You are viewing a plain text version of this content. The canonical link for it is here.
Posted to issues@phoenix.apache.org by "Chinmay Kulkarni (Jira)" <ji...@apache.org> on 2020/11/20 22:43:00 UTC

[jira] [Comment Edited] (PHOENIX-6086) Take a snapshot of all SYSTEM tables before attempting to upgrade them

    [ https://issues.apache.org/jira/browse/PHOENIX-6086?page=com.atlassian.jira.plugin.system.issuetabpanels:comment-tabpanel&focusedCommentId=17236488#comment-17236488 ] 

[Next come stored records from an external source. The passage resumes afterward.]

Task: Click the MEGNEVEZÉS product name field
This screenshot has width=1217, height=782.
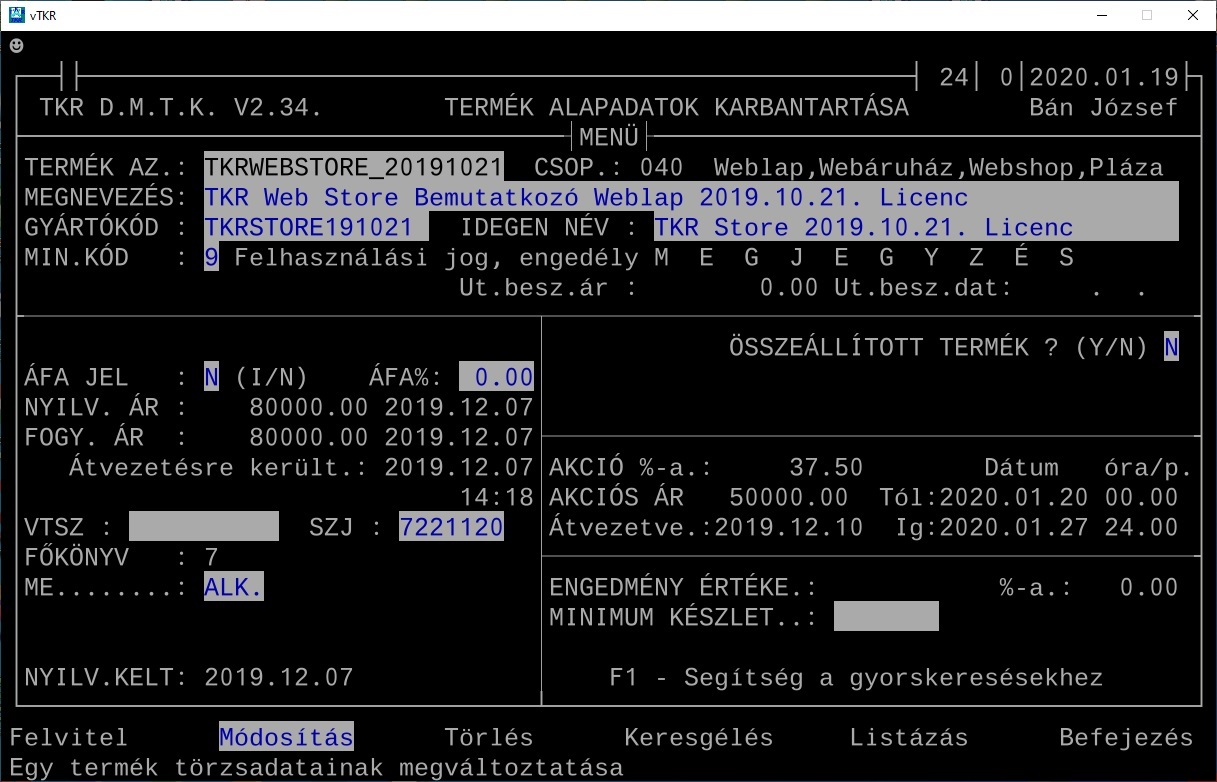Action: click(690, 198)

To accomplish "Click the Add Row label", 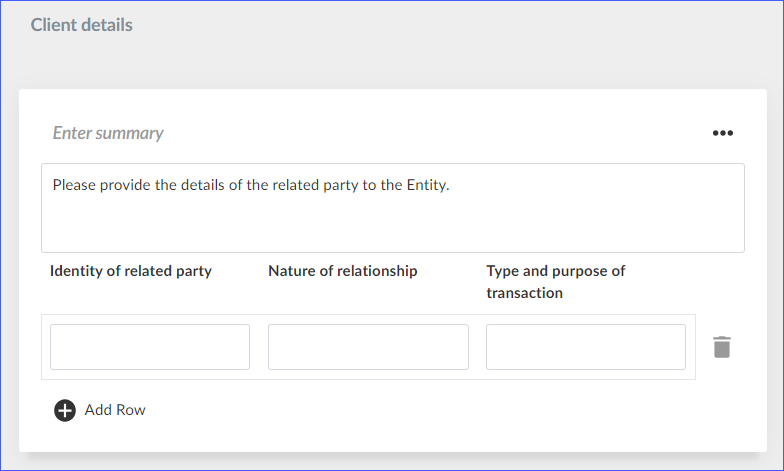I will tap(115, 410).
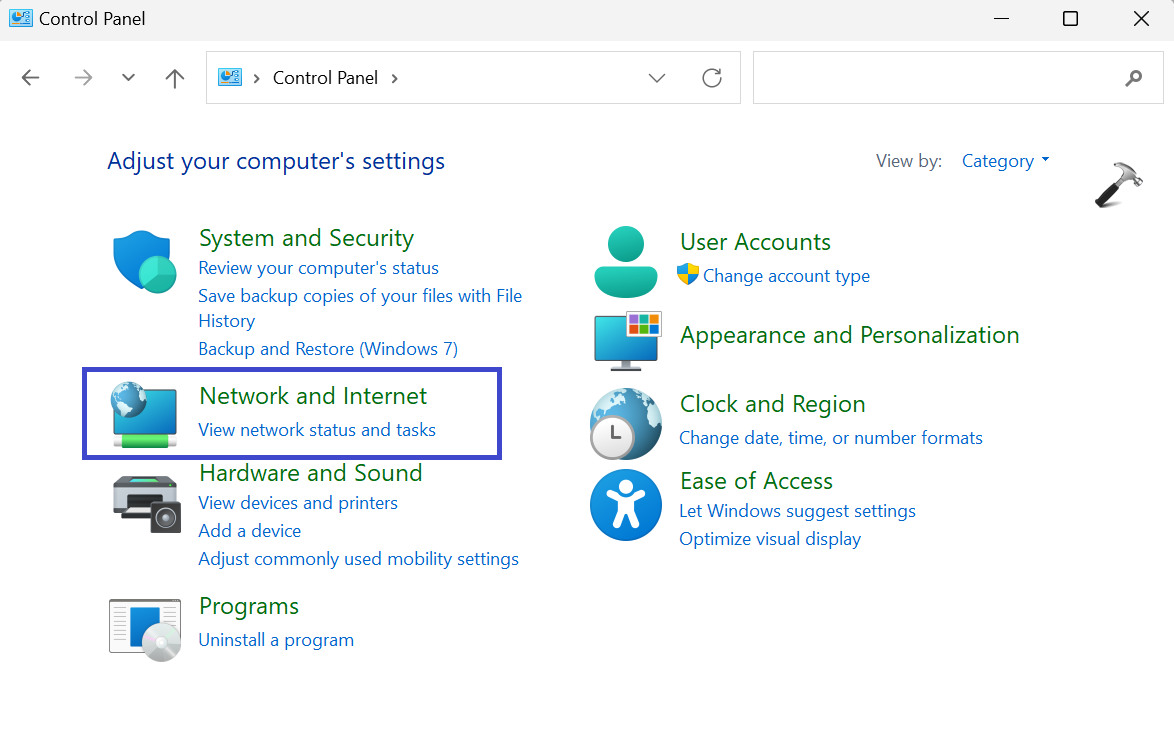Click the Programs disc icon
1174x735 pixels.
point(145,629)
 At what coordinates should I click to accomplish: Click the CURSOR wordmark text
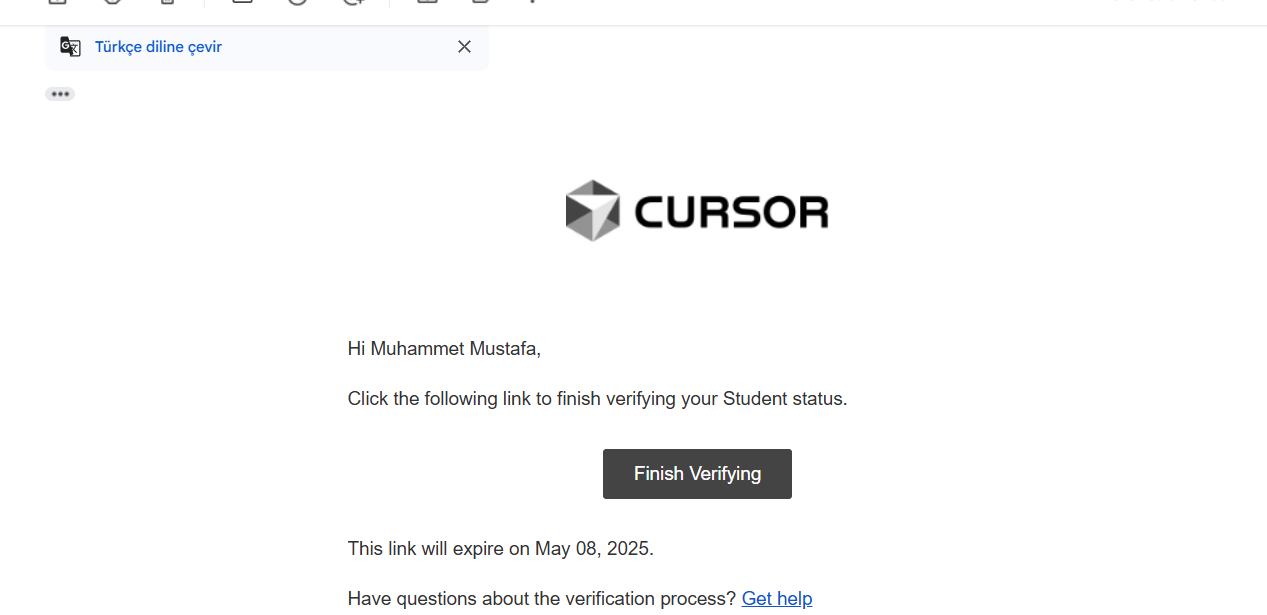click(731, 212)
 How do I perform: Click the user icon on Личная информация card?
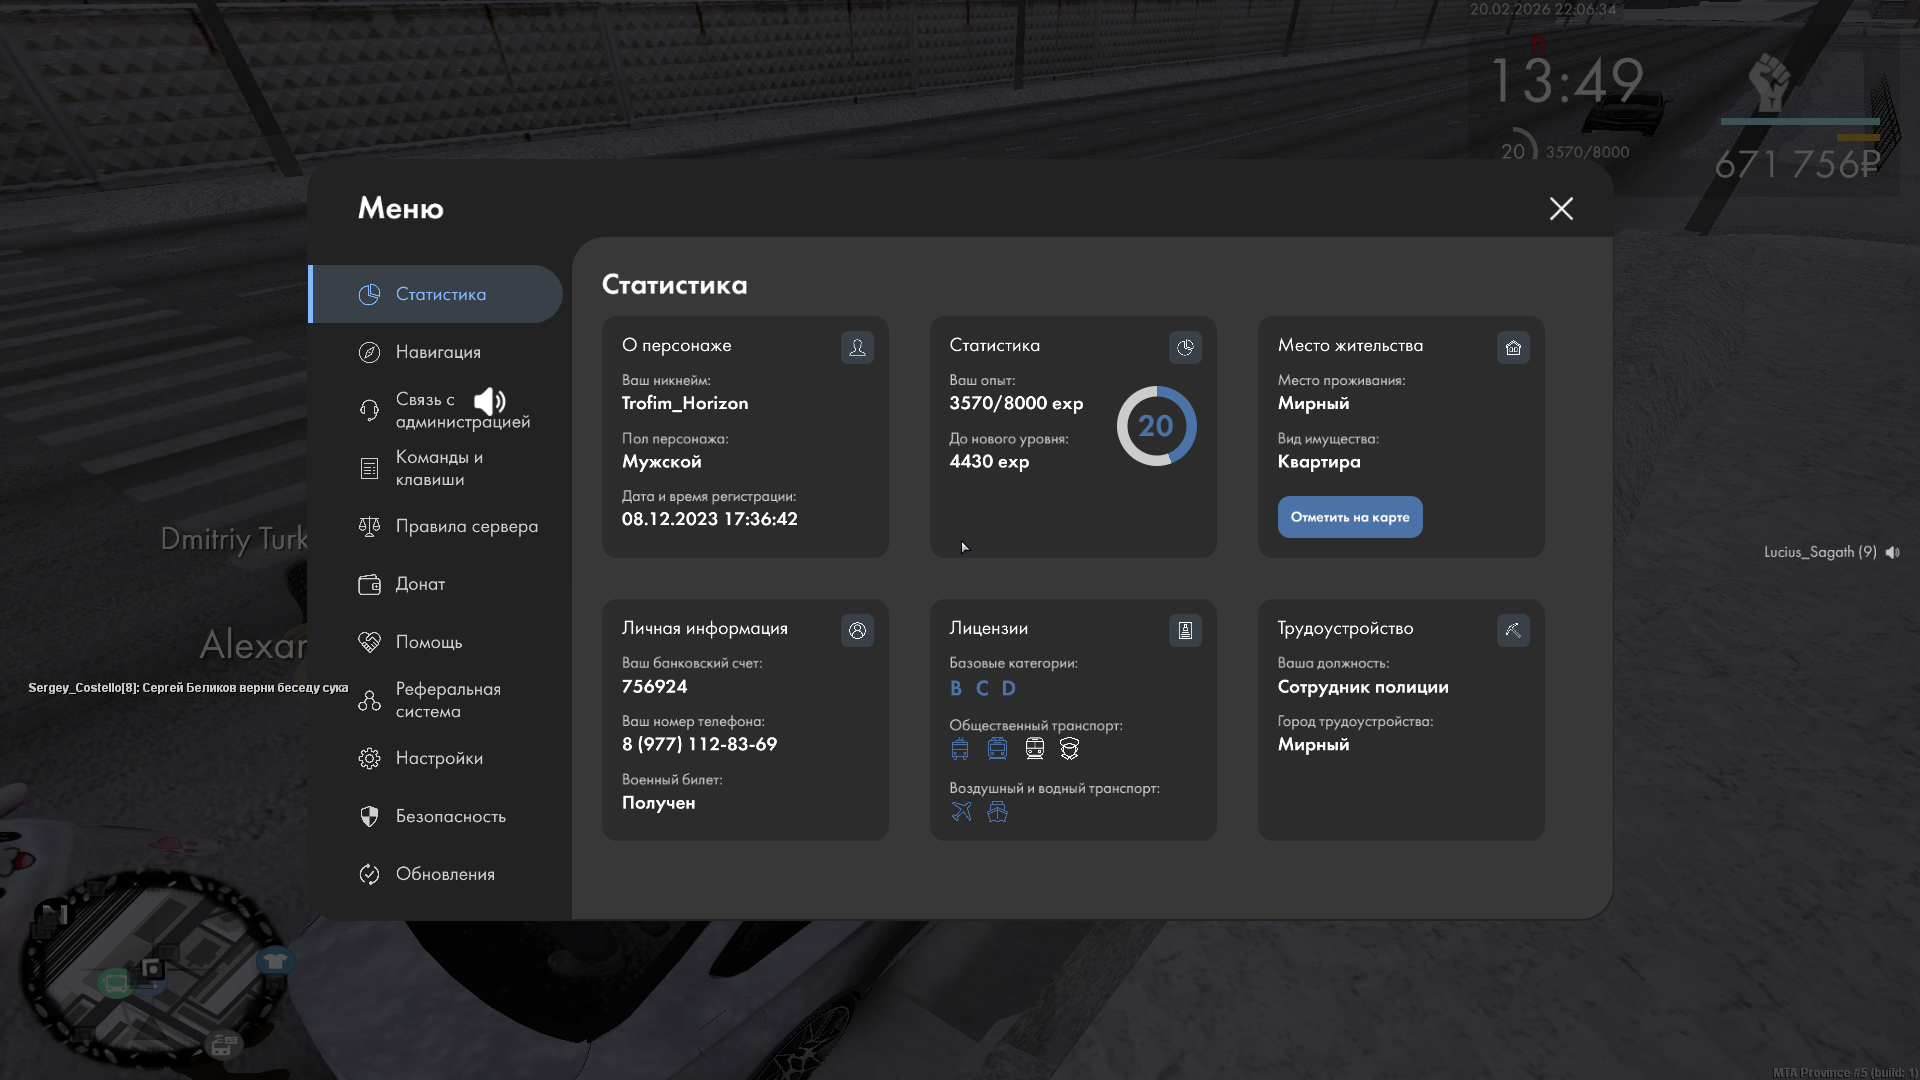[857, 630]
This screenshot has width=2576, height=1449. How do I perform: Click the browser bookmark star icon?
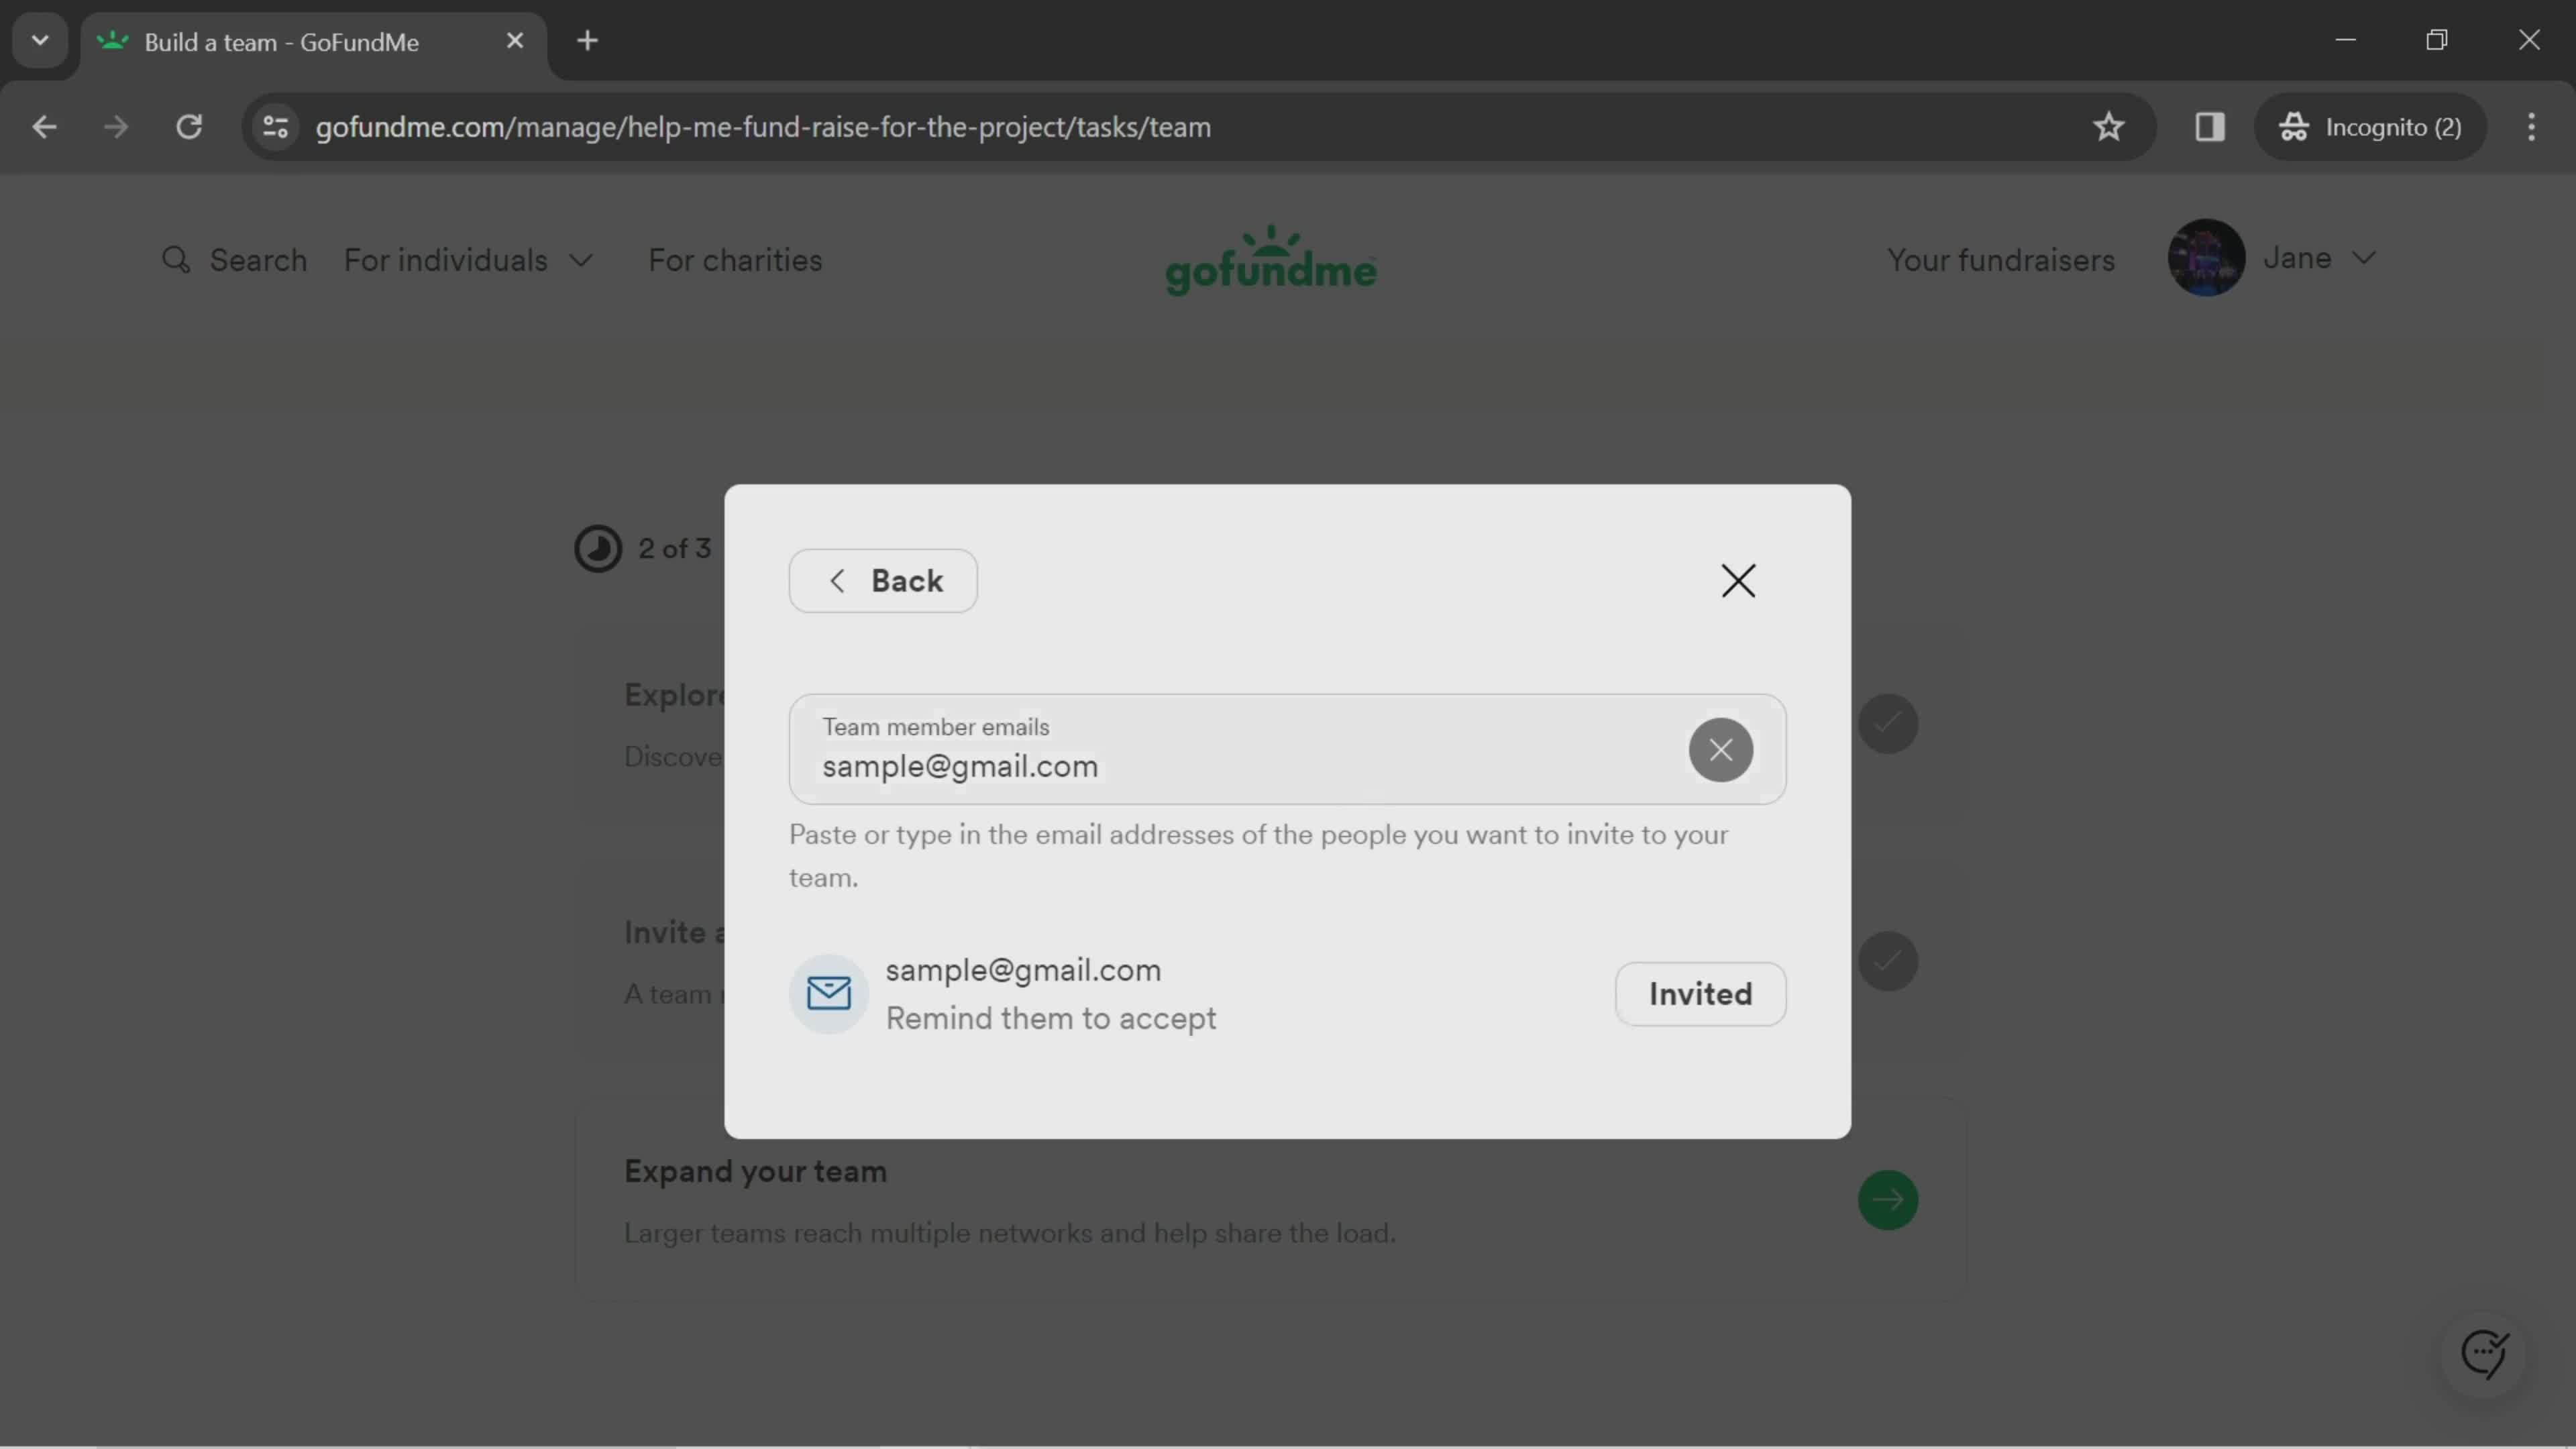[x=2109, y=125]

Chinmay Kulkarni edited comment on PHOENIX-6086 at 11/20/20, 10:42 PM:
-----------------------------------------------------------------------

I created this Jira to extend safety during upgrades for all SYSTEM tables, so that we now would take a snapshot of each one. I just realized that we also then extended the restore-snapshot logic to all SYSTEM tables in case of an exception during EXECUTE UPGRADE (see [this|https://github.com/apache/phoenix/blob/0d0e86e7ba63d20e92d4e8c03259344a958dbcd1/phoenix-core/src/main/java/org/apache/phoenix/query/ConnectionQueryServicesImpl.java#L3940-L3944]). Thinking about this a little bit, there can be various downsides to automatically restoring from the SYSTEM table snapshot, such as:

# Any DDLs issued since the upgrade began would be lost when we restore the snapshot of SYSTEM.CATALOG
# If we encounter an issue when upgrading any SYSTEM table, we would end up restoring the snapshots of all of them (I don't think there is necessarily a better way to handle this since we can't just restore the snapshot for the table whose upgrade failed or we'd be in a weird mixed metadata state)
# The point above also means that SYSTEM.SEQUENCE would be restored and that would break(?) sequences issued during this time.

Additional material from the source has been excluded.